The 7th overall pick by the New Jersey Nets in 1977, Bernard King lit up the NBA with 23 points and 9 rebounds in his first two seasons while shooting 50% from the field. He then missed more than two-thirds of the following season in order to seek help for substance abuse. King returned to dominate over the next five years as one of the elite offensive talents, even leading the NBA with 32.9 points per game in 1984-1985 with the Knicks before succumbing to a major knee injury that March that forced him to miss all of that season, and then the following season, and all but six games of the next season. King did return and had another three seasons of 20-plus points, including 28.4 points in 1990 with the Wizards at the age of 34. King had a game very similar to Carmelo Anthony and may have had the nicest jumper of all time. He retired with 22.5 points per game on 52% shooting, yet he is not a well-known legend in the NBA.
Imagine a 7’6 center with a finesse touch and an extremely high basketball IQ. Such a player did exist and it was Yao Ming, the Rockets center who averaged 23 points, 10 rebounds, and 2 blocks from 2005 to 2008. In the 2009 season, Yao Ming played 77 games, but a hairline fracture to his ankle in the playoffs forced him to miss all of the following season. He tried to return the next season, but only made it through five games before calling it a career. Ming had hit 52.4% of his field goals and 83% of his free throws, but his bum ankle and feet could not handle his 7’6” frame, as 486 games (barely six full seasons) is all that basketball fans would witness.

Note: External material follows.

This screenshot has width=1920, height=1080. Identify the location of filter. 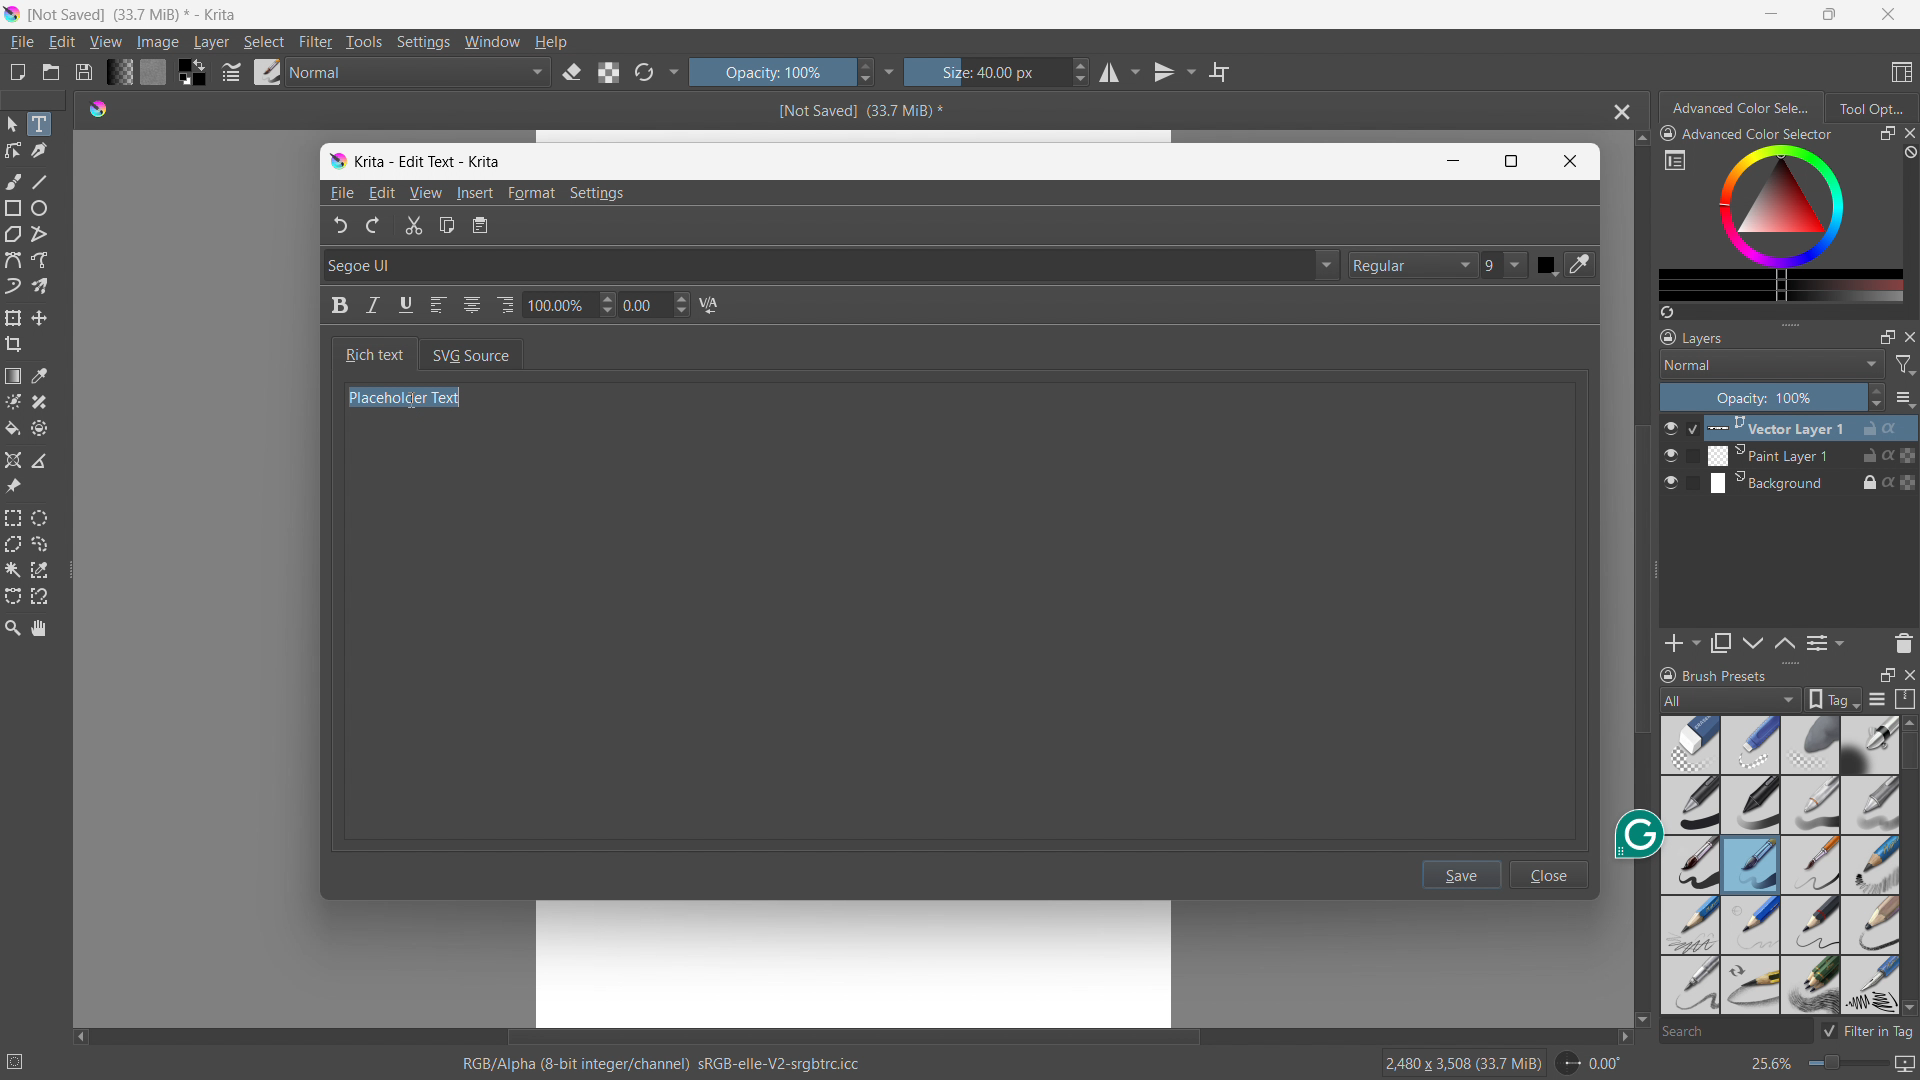
(1906, 365).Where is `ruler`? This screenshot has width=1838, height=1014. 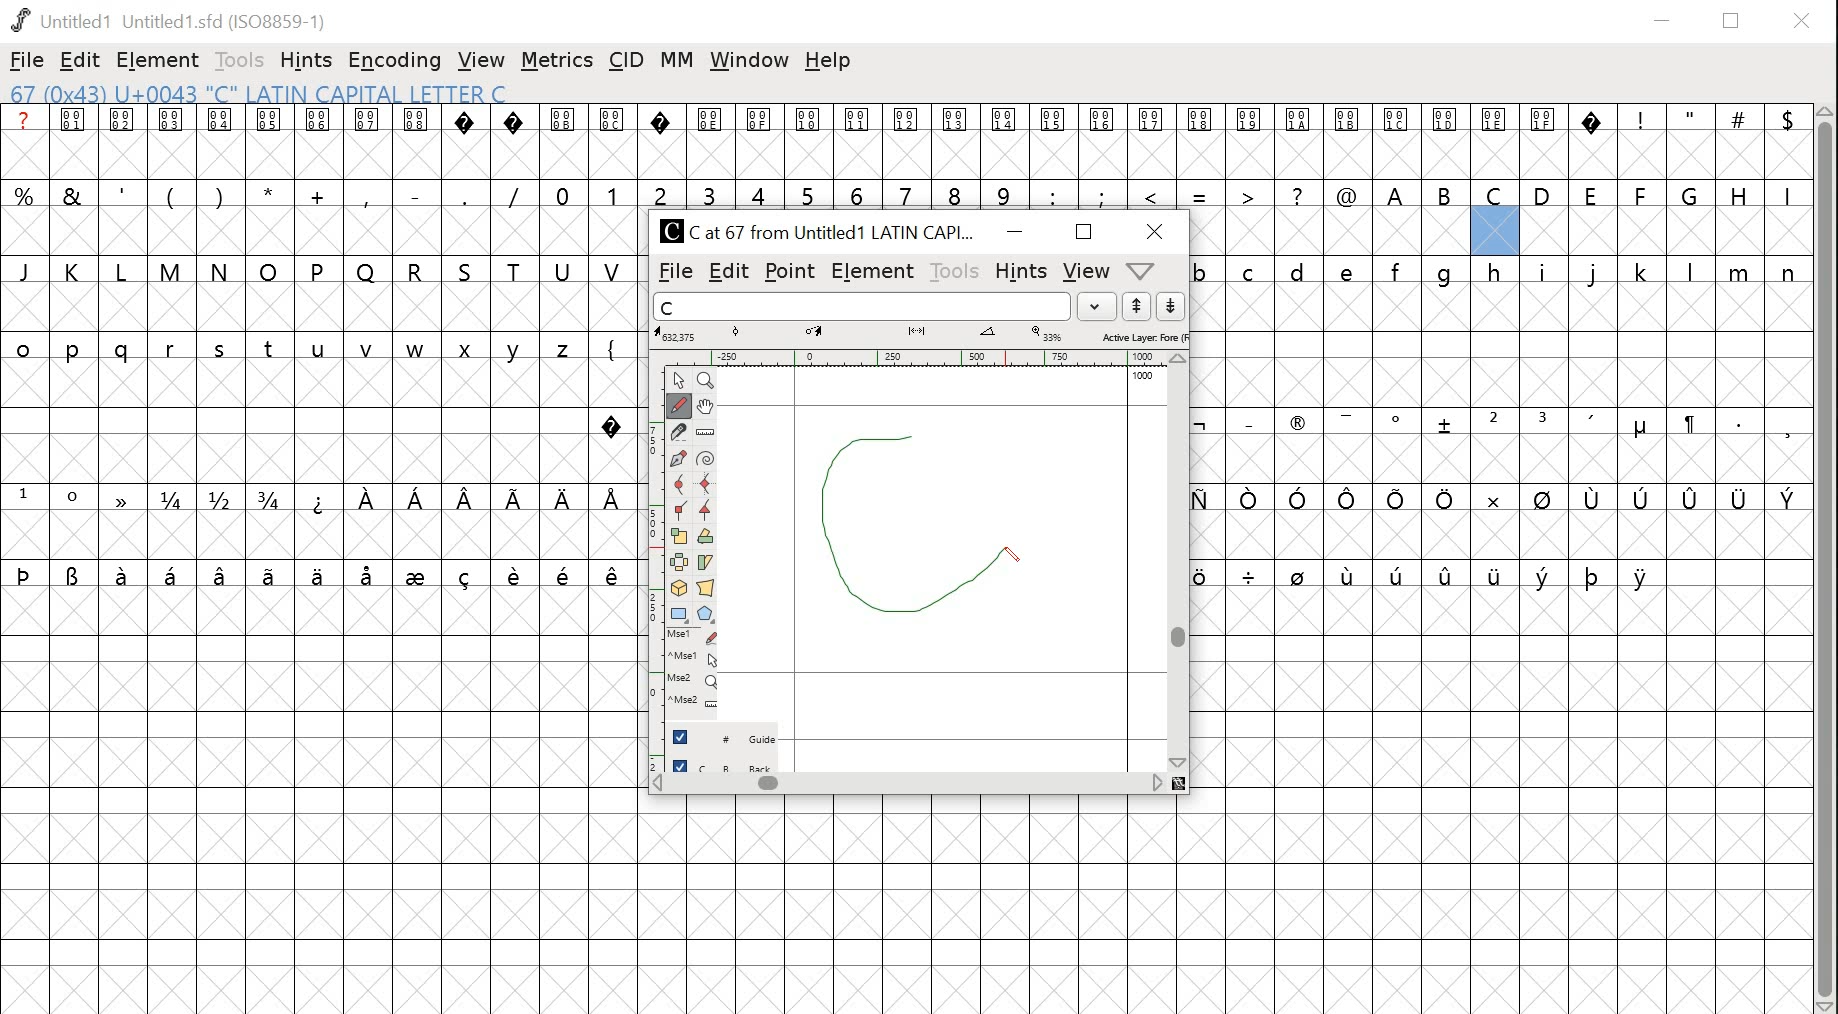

Imagine a center who can average 19 points, 13 rebounds, 5 assists, 2.5 blocks, and a steal. That was Bill Walton with the Blazers in the late 1970s. He was the NBA’s MVP and Finals MVP with a bright future until injuries forced him off the court. He missed two seasons due to injuries to his feet, and though he returned as one of the greatest role players for a Celtics franchise, NBA fans were robbed of one of the all-time well-rounded stars.
Through his first four seasons, Brandon Roy was a 20-5-5 player who shot extremely well and had remarkable ball control. In fact, Knicks legend Walt Clyde Frazier used to say that Roy was the closet comparison to the Hall of Famer. Roy has since played just five games over the last two seasons as his chronic knees may force him to retire once and for all.
A legend that very few people know about, Maurice Stokes averaged 17 points, 18 rebounds, and 6.4 assists in what turned out to be his third and final NBA season. In the final game of that season, Stokes got hit, fell to the floor, hit his head, and lost consciousness. He actually returned to the court in the playoffs a few days later, but on a flight suffered a seizure and fell into a coma. He was paralyzed, all the result of a brain injury. Stokes died at the age of 36 years old.